* [Requirement]:
Go through the material below and report how many lines contain "circular". Give only the number.

* [Data for processing]:
--

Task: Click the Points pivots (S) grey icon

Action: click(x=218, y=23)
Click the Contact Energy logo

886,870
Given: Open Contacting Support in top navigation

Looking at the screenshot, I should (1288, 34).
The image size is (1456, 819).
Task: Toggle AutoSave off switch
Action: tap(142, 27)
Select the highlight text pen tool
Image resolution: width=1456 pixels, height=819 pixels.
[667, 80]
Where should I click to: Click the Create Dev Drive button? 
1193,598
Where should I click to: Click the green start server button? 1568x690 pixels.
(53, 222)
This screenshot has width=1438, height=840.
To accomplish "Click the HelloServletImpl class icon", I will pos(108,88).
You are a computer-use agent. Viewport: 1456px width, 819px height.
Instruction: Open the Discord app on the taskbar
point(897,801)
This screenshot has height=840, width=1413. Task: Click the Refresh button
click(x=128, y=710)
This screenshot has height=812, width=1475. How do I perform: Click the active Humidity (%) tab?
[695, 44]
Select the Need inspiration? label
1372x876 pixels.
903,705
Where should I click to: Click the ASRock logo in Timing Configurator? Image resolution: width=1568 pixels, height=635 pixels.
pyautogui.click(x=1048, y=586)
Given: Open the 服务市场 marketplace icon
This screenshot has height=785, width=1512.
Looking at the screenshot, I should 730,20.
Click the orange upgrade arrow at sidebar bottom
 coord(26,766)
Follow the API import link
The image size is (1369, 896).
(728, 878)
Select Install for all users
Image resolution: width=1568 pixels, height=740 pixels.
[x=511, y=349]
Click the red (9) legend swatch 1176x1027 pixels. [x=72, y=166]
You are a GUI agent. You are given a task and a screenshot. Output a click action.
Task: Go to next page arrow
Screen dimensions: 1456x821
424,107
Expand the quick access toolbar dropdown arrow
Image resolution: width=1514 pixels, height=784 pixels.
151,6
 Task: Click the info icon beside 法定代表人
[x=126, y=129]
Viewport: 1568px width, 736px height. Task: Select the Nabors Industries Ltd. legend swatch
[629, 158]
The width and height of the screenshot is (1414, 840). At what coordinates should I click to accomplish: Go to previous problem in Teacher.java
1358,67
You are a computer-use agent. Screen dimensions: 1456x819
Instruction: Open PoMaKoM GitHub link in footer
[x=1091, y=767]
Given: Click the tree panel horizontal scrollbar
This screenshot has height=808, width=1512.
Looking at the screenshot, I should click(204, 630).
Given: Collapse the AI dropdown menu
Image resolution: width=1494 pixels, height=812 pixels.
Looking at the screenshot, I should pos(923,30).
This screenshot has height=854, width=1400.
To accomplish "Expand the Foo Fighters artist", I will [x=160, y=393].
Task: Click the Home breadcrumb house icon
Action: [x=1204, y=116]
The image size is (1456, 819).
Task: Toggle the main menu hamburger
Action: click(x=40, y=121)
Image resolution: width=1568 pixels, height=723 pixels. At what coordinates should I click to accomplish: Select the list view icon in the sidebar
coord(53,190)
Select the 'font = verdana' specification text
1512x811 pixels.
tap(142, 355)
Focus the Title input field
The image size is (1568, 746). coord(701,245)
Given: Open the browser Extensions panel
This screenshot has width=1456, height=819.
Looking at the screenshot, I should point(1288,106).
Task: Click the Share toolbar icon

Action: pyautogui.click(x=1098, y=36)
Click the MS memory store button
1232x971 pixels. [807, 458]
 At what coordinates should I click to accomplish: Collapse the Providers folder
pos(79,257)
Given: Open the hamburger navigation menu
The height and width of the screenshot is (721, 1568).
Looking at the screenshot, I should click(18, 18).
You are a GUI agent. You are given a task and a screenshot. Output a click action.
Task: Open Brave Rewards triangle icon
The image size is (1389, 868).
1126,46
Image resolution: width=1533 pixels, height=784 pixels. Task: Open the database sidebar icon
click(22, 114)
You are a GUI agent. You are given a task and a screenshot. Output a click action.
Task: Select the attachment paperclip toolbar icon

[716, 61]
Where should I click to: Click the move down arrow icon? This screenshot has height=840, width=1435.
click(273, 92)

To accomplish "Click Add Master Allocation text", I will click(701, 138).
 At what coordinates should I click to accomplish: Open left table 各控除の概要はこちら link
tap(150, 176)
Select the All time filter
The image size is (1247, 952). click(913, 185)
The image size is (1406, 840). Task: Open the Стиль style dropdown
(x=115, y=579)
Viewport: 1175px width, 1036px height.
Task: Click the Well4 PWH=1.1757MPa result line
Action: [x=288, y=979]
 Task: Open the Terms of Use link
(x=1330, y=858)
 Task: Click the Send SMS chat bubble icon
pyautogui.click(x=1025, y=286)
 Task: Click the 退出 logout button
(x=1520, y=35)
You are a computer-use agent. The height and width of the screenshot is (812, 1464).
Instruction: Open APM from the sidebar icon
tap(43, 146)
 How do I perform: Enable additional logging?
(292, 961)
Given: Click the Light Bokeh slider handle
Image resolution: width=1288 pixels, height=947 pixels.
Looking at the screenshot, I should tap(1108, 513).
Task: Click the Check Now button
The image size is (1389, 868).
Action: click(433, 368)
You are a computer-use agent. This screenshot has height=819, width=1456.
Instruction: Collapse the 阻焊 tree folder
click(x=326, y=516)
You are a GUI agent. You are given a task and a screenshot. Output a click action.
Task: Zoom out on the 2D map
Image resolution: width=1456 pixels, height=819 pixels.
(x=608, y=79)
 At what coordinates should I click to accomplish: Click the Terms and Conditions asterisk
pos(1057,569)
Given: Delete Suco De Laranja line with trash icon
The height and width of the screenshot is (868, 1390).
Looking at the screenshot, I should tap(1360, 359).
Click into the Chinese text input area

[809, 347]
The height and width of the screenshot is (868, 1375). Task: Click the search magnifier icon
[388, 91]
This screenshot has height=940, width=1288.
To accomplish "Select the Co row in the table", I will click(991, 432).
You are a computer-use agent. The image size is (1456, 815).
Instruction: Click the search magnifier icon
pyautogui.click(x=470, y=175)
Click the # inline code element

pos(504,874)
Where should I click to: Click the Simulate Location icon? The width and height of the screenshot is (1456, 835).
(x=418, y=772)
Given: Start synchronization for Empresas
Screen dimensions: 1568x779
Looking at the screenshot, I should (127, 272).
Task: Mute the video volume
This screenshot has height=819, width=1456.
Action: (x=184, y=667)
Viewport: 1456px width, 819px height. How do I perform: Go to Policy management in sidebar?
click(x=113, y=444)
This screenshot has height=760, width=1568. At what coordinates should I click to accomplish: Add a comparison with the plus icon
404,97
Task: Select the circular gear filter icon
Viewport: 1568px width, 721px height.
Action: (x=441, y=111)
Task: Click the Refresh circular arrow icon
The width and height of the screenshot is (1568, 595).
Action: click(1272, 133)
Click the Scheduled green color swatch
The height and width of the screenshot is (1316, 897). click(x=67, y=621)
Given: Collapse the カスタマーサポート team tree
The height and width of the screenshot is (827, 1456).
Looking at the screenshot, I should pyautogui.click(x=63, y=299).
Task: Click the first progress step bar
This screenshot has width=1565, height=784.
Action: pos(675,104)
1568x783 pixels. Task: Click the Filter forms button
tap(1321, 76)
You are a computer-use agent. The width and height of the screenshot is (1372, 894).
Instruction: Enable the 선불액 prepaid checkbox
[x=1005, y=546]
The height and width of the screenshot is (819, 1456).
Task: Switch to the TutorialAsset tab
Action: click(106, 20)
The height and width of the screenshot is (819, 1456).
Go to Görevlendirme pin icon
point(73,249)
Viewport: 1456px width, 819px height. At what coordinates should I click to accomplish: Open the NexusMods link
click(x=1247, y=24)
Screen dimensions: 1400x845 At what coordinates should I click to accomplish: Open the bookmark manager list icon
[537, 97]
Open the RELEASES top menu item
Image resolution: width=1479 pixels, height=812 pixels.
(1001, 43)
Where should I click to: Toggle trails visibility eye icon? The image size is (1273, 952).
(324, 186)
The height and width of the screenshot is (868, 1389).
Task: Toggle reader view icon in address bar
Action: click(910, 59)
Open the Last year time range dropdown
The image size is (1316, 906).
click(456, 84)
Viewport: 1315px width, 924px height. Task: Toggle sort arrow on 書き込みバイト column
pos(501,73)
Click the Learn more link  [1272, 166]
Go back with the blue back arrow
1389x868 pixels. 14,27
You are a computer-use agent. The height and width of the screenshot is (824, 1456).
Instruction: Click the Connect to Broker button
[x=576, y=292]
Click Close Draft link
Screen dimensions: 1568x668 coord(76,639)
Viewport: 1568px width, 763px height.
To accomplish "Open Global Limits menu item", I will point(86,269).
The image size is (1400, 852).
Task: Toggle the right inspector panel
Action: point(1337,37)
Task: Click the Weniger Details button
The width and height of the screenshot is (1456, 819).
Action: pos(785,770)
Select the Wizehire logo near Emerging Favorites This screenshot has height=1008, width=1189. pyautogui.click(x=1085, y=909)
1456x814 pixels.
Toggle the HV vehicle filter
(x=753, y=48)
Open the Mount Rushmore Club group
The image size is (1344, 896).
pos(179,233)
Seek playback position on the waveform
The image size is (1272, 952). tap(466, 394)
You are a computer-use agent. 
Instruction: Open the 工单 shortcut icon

--

* [Exercise output]:
2